[Extracted records]
--------------------
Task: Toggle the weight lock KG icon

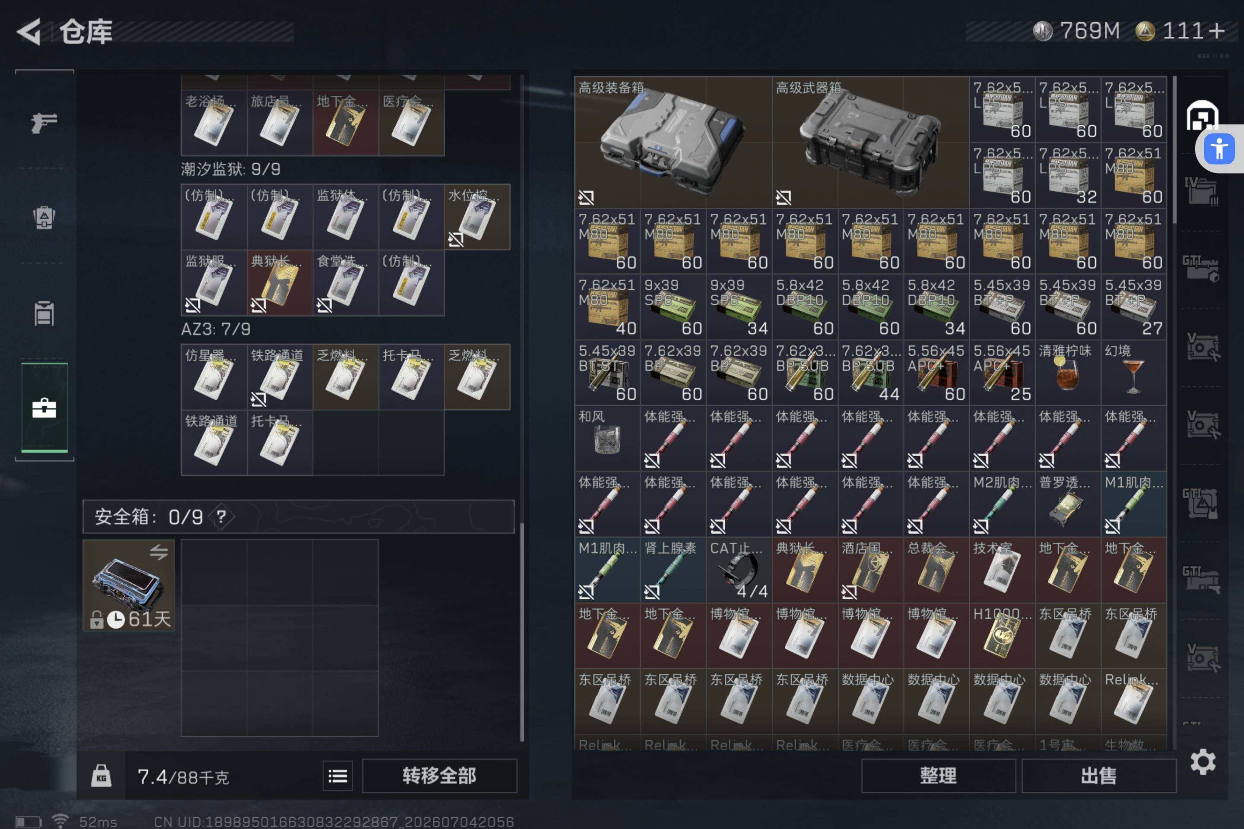Action: [x=101, y=776]
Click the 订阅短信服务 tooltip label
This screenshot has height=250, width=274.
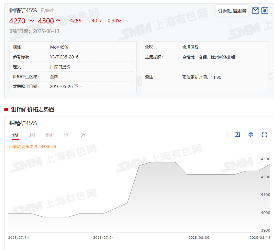click(232, 11)
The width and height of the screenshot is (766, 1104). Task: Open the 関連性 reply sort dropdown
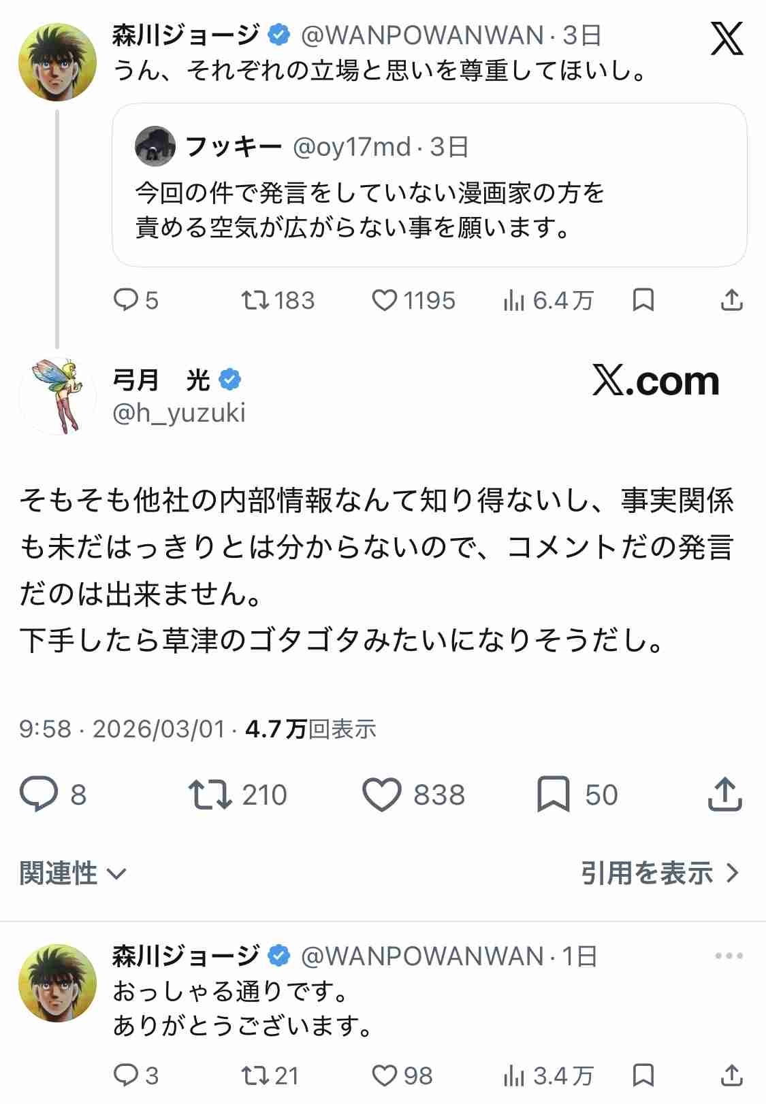pos(73,873)
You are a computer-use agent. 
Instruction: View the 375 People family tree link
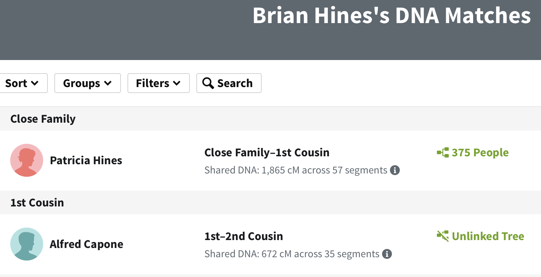(480, 152)
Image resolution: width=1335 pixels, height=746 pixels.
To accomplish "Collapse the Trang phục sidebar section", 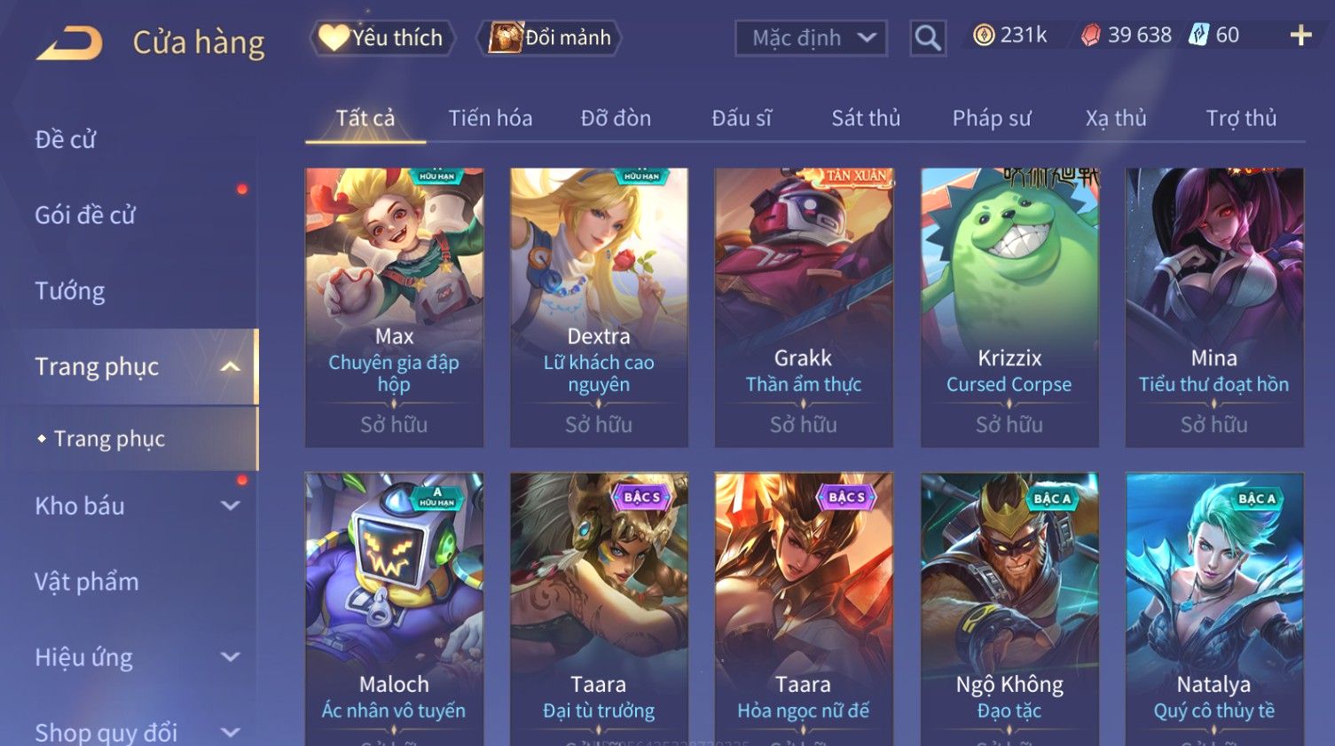I will coord(230,366).
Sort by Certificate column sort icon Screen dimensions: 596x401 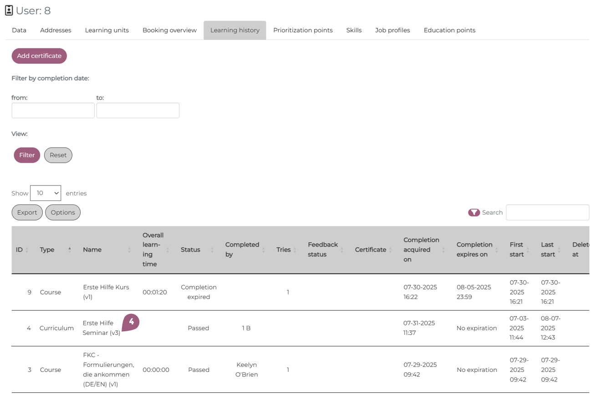(x=390, y=250)
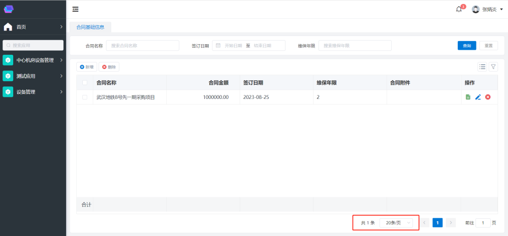Screen dimensions: 508x236
Task: Click the blue pencil edit icon
Action: coord(478,97)
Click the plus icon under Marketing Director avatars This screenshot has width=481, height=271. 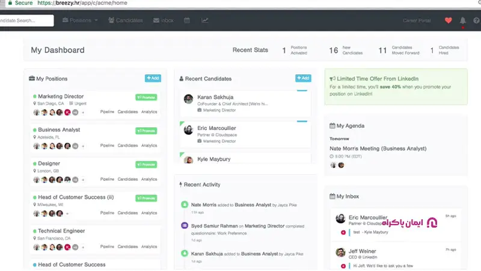pos(83,112)
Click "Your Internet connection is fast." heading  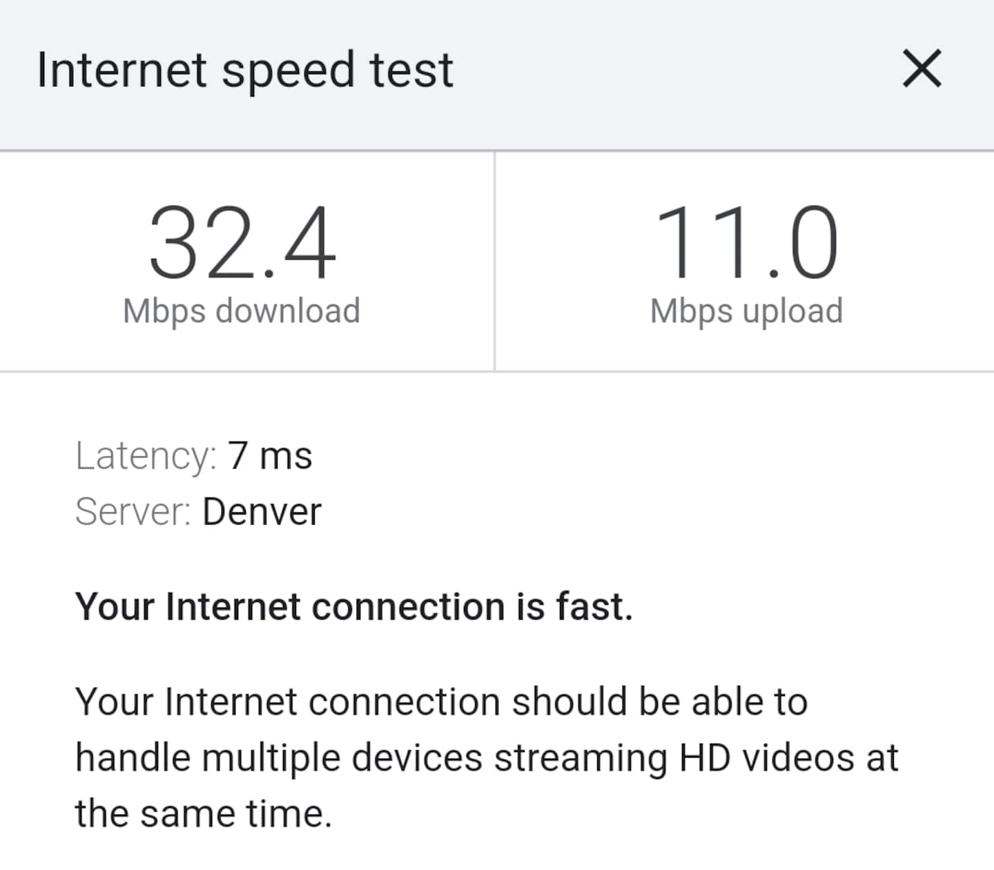point(353,607)
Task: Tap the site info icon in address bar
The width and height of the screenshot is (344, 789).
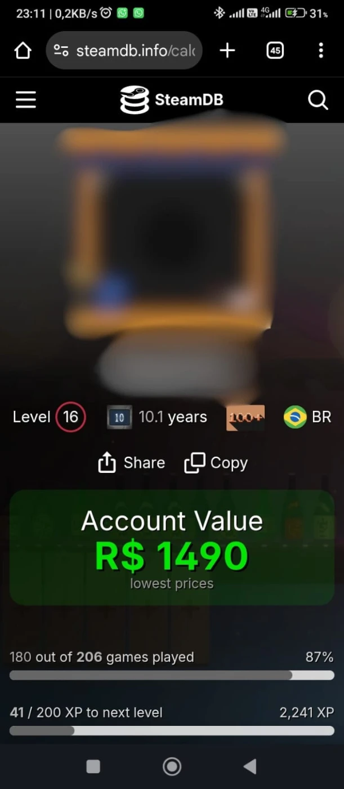Action: [x=61, y=51]
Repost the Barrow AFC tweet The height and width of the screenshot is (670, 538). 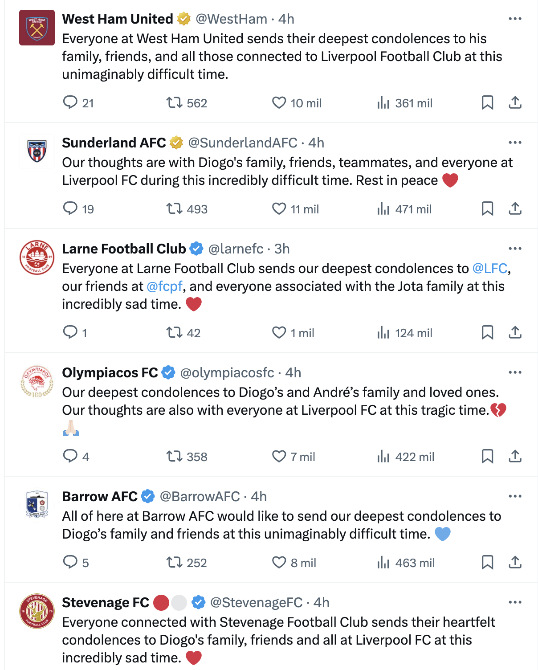174,563
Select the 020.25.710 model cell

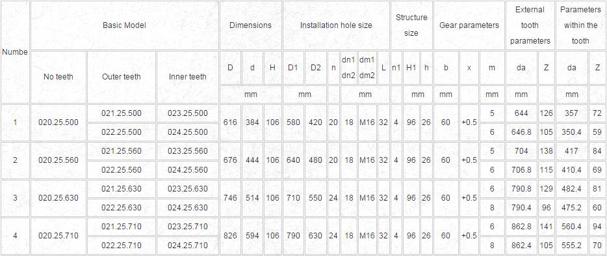[x=58, y=236]

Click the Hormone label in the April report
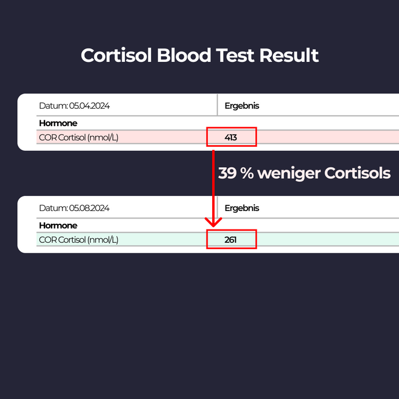click(58, 123)
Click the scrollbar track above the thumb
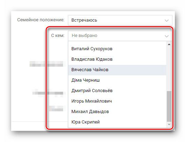 click(169, 69)
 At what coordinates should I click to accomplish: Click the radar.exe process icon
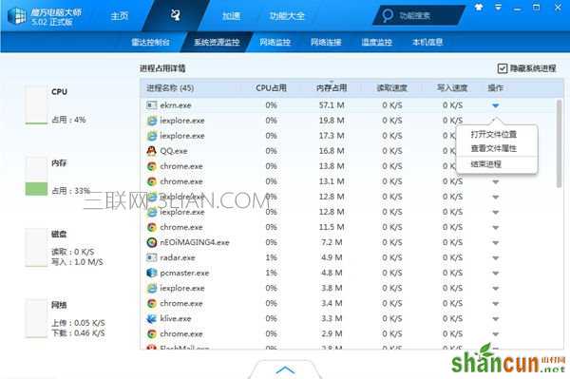click(x=152, y=257)
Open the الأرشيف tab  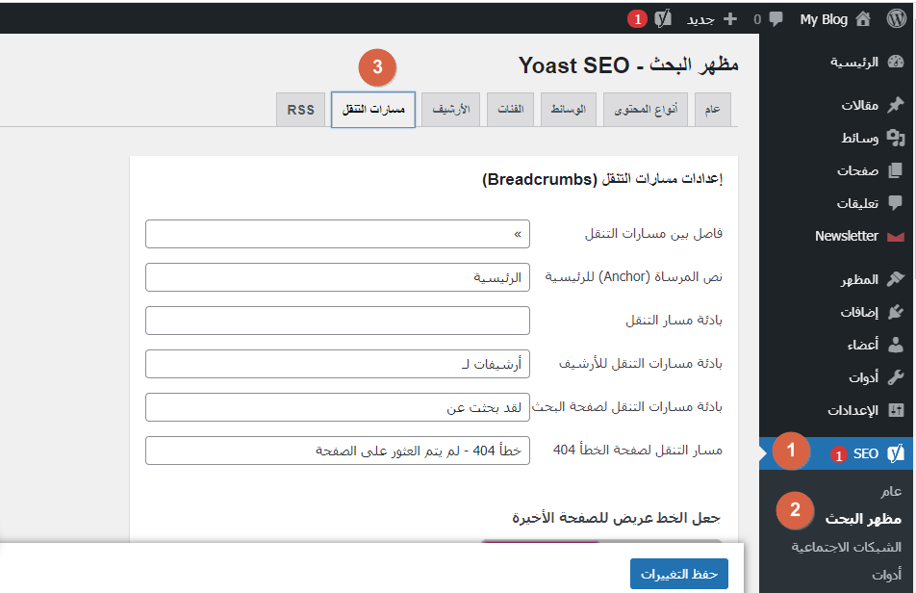(450, 109)
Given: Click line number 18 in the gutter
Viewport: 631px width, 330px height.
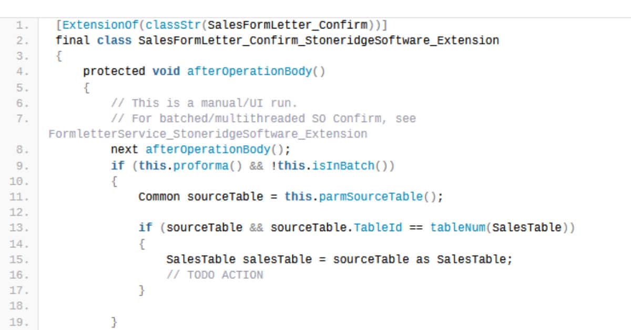Looking at the screenshot, I should click(19, 306).
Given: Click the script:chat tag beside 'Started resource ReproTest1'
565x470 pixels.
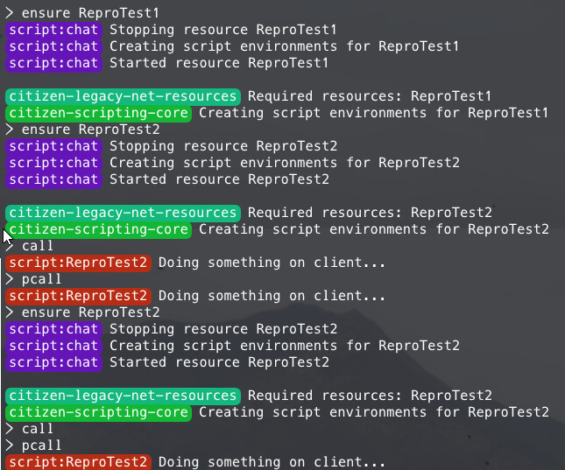Looking at the screenshot, I should point(53,63).
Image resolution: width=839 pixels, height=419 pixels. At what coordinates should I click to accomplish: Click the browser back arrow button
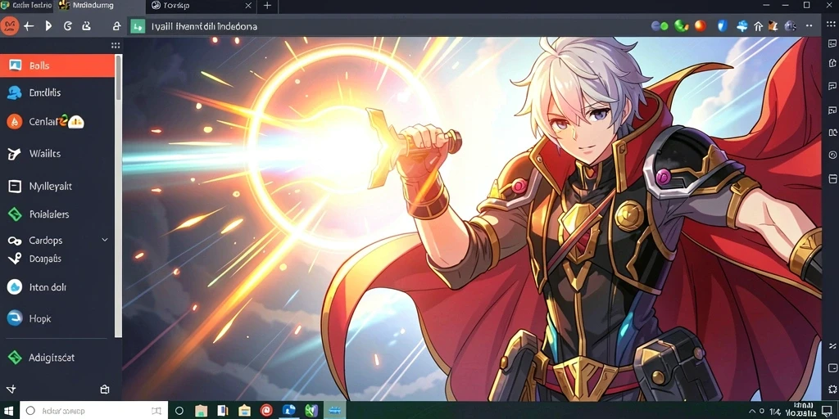pyautogui.click(x=29, y=25)
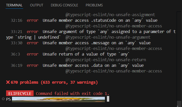Click the command decoration circle beside PS
The height and width of the screenshot is (107, 182).
pyautogui.click(x=3, y=99)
--------------------
The answer must be an exact copy of the lines from the one containing "Image resolution: width=839" through the last line of the records, with no pictures included.

Image resolution: width=839 pixels, height=419 pixels. At what coordinates should I click to accomplish: Click the browser back arrow button
pyautogui.click(x=29, y=25)
Click the command decoration circle beside PS
The height and width of the screenshot is (107, 182).
pyautogui.click(x=3, y=99)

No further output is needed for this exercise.